Tasks to perform:
**a)** Answer these questions using the text on radiation-induced intestinal fibrosis, one line per answer:
(i) What staining shows collagen accumulation in green in human radiation enteropathy?
(ii) In the intestine, an increase in which ratio is correlated with smooth muscle cell differentiation during myogenesis?
(iii) By what assay was fibronectin secretion in RE SMC and N SMC assessed?
**b)** Carry the text on radiation-induced intestinal fibrosis forward from its final sentence.

Selected text:
Maintenance of radiation-induced intestinal fibrosis: Cellular and molecular features

Figure 1 A: Resection of human intestine with radiation-induced fibrosis; B: Bright field photomicrograph showing transmural collagen accumulation as green stain in human radiation enteropathy after Masson’s trichrome staining.

Figure 2 Differentiation of the smooth muscle cells during myogenesis is correlated with increased γSm actin/αSm actin ratio in the intestine[54] and with decreased Rho activity in the lung. In addition in the lung Beqaj et al[55] isolated a cell exhibiting an intermediate differentiation status after spreading of precursors cells onto fibronectin coating.

Figure 3 A: Bright field photomicrograph of fibrosis-derived intestinal smooth muscle cells (RE SMC) and normal cells (N SMC) observed after crystal violet staining; B: Fibronectin secretion level in RE SMC and N SMC assessed by ELISA (Chemicon).

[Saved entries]
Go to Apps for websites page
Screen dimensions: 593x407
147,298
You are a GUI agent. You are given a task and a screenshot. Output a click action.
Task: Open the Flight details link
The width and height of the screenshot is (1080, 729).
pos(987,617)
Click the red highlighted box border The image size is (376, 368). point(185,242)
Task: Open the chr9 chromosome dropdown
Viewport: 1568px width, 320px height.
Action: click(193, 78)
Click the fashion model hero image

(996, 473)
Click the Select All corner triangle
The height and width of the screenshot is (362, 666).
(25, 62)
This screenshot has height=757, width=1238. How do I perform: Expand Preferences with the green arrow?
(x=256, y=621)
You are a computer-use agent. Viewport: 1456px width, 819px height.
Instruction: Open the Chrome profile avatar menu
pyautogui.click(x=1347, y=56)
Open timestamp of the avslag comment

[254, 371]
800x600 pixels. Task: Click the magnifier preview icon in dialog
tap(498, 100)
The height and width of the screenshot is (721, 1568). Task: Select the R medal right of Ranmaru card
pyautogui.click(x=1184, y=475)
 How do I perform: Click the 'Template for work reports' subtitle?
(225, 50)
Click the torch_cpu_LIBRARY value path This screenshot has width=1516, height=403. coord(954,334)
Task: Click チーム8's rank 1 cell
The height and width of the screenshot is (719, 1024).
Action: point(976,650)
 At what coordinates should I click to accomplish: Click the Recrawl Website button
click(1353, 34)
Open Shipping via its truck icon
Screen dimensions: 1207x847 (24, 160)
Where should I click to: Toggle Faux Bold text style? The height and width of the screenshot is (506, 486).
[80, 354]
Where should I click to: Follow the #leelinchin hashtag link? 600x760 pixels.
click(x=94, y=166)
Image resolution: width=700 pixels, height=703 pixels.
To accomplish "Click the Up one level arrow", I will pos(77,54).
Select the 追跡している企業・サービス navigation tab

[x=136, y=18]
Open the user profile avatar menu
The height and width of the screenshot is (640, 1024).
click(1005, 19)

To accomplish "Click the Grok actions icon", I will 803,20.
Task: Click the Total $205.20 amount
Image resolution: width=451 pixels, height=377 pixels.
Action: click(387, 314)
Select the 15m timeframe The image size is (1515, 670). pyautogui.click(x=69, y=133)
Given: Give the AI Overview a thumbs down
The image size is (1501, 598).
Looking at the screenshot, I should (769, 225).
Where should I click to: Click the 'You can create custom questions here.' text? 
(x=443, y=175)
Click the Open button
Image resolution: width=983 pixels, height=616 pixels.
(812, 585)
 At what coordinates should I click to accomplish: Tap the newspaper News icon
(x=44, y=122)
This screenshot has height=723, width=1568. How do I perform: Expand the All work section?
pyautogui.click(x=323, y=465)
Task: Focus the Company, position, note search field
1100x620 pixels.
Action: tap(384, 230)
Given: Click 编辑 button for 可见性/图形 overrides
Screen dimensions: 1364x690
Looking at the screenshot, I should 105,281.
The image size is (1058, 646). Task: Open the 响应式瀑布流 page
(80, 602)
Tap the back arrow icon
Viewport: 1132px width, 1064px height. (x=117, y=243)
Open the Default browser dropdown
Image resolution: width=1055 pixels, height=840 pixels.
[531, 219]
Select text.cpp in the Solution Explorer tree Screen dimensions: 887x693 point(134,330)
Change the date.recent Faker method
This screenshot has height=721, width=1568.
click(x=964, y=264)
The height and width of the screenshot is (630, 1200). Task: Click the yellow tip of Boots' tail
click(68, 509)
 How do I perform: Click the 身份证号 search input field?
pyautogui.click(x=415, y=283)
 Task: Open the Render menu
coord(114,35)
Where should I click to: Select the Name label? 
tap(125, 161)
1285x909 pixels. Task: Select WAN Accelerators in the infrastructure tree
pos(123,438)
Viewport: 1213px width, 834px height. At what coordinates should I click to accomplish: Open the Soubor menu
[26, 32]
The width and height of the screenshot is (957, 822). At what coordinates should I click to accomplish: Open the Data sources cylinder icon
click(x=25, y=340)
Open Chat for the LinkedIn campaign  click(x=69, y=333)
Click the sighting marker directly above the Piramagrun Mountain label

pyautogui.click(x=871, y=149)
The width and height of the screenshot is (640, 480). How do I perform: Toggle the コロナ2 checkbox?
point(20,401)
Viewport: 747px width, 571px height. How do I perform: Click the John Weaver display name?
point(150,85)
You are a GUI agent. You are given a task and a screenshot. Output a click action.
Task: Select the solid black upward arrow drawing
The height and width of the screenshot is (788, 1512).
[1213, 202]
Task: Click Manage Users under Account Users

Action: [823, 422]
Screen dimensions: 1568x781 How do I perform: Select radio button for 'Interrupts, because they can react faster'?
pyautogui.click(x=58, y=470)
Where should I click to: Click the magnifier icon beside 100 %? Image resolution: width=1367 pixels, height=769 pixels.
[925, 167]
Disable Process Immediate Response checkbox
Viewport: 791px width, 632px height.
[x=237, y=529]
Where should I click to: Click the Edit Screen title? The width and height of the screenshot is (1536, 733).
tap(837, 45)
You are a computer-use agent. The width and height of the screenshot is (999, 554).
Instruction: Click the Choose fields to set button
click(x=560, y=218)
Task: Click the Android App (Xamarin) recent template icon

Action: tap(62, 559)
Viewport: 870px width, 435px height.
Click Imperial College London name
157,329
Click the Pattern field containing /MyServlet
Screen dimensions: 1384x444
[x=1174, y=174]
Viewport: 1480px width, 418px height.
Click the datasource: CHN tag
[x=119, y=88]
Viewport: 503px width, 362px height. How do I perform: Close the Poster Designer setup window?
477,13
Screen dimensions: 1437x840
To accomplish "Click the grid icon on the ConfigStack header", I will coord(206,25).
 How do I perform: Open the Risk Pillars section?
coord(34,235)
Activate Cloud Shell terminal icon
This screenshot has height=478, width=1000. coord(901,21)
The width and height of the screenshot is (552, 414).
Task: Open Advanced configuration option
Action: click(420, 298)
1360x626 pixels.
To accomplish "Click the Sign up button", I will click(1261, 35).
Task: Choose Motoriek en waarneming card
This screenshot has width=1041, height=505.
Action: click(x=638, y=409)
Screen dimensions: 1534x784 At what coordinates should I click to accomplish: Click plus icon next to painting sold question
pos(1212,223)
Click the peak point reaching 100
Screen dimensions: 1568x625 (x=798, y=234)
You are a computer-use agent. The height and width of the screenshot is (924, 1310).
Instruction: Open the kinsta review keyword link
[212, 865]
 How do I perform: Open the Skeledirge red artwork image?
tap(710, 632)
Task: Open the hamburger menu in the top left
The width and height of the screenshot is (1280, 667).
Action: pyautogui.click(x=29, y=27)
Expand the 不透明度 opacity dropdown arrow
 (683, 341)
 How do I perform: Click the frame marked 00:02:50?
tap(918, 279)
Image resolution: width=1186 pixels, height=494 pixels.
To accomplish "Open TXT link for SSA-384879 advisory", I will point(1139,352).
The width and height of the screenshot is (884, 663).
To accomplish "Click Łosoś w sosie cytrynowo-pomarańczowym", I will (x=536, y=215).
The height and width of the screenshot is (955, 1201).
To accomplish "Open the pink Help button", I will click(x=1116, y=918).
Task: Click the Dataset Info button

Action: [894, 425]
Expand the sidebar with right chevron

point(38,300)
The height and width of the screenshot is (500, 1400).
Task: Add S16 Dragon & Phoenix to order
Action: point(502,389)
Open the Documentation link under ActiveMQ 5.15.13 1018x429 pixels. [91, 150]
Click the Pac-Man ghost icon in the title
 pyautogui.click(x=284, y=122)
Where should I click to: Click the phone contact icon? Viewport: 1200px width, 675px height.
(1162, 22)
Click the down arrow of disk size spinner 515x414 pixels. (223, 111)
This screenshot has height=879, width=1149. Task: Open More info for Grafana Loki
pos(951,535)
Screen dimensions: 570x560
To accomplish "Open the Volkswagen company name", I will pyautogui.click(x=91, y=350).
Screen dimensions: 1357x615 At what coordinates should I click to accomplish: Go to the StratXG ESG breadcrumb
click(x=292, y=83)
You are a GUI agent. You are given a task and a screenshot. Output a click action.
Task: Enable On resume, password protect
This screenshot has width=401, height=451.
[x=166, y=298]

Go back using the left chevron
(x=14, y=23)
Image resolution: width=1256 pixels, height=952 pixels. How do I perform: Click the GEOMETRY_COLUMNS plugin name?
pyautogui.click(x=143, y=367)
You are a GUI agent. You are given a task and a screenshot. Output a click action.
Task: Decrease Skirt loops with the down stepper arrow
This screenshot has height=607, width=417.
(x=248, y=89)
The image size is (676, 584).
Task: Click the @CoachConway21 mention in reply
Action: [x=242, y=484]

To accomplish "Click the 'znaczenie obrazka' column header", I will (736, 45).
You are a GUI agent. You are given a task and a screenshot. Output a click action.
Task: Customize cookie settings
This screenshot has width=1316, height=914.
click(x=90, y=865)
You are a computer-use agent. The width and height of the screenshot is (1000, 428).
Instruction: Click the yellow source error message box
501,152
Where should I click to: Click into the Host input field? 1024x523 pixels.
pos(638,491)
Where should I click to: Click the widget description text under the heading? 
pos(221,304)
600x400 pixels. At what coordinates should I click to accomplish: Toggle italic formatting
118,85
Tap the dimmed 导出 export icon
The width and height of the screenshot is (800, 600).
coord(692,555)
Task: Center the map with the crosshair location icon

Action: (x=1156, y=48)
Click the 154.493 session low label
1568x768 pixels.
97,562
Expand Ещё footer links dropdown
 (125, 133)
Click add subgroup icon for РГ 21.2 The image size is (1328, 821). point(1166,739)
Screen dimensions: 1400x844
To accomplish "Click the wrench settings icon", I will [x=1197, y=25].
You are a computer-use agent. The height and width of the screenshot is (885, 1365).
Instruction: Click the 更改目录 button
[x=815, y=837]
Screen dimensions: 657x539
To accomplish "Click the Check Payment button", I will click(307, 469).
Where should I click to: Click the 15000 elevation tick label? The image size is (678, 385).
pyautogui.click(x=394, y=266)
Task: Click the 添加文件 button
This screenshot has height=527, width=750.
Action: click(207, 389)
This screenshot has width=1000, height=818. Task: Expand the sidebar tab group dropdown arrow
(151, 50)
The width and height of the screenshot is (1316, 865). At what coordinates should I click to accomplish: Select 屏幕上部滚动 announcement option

Your responses:
**a)**
(i) Masson’s trichrome staining
(ii) The γSm actin/αSm actin ratio
(iii) ELISA (Chemicon)

**b)**
Figure 4 Chronic molecular activation loops, established between mesenchymal cells and its microenvironment, involved in the maintenance of fibrosis. A: 1-TGF-β1 auto-induction; 3-CCN2 auto-induction; 2-cooperation between CCN2 and TGF-β1; B: Mechanical stress induces Rho pathway activation[73] and CCN2 expression[72]. Rho activation induced modulation of cytoskeleton polymerization and, as a consequence, generated new mechanical stress in the environment; C: Fibronectin is involved in the extra-cellular matrix sequestration of TGF-β1[76], in the polymerization of collagen fibers[77,78] and in the activation of the Rho pathway[79]. The activation of the Rho pathway through integrins, modulated the polymerization of cytoskeleton. This structural cell change produced integrin’s movement at the cell surface and thus modulated the polymerization of fibronectin.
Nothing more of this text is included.